Model of cycles of cytotoxic therapy: The model presented in Figure 6 described response to a continuously administered growth inhibiting there. Here the model is altered to instead describe a periodically administered cytotoxic therapy, with drug present for 3 days in every 30 days. Treatment with inhibitor at dose [I] changes growth from g to g×(1−[I]/KI), which is negative when [I]>KI, reflecting a cytotoxic effect. To produce similar duration of progression free survival as the model of growth-inhibiting therapy (Figure 6), the administered dose was higher ([I] = 1.5 instead of 0.2 as used in Figure 6 and the Gompertz model above). In both alternative models, independent drug action in a combination therapy remains sufficient to produce a substantial improvement in PFS.
C. Synergy and independent drug action can jointly contribute to improved survival duration.

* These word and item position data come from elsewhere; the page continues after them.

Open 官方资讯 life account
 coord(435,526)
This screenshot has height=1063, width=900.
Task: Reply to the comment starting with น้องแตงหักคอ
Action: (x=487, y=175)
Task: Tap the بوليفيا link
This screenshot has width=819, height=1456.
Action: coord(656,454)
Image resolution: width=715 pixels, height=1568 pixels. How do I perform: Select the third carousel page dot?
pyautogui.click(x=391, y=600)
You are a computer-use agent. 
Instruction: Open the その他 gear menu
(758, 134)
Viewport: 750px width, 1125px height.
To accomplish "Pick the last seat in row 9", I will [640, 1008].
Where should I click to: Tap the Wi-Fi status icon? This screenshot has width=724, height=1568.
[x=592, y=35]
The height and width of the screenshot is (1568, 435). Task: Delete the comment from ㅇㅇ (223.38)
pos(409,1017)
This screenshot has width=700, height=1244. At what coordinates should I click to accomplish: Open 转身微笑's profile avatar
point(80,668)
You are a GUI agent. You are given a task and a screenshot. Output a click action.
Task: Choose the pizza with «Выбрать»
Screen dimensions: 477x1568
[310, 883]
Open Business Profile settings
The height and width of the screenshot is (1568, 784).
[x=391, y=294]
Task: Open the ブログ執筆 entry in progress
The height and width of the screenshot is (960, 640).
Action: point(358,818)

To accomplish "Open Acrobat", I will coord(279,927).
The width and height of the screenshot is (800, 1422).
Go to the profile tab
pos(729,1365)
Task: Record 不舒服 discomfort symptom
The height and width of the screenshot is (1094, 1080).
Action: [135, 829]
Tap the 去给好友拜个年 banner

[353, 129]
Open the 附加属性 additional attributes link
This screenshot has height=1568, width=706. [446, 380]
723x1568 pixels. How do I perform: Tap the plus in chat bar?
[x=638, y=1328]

Top panel: Independent drug action in a combination is weaker when responsiveness to the 2 drugs is highly correlated across a population (in effect, not very independent) (Figure 6F, G). However, a drug combination that displays this partially-independent action together with a sub-additive interaction (the two drugs together behave as one at 1.4× higher dose) produces a survival benefit (black) similar to a much stronger level of synergy (red).
Bottom panel: The benefits of independent drug action and synergy can in principle be combined in a three drug combination (two synergistic together, plus one independent) to produce yet greater survival benefits (black).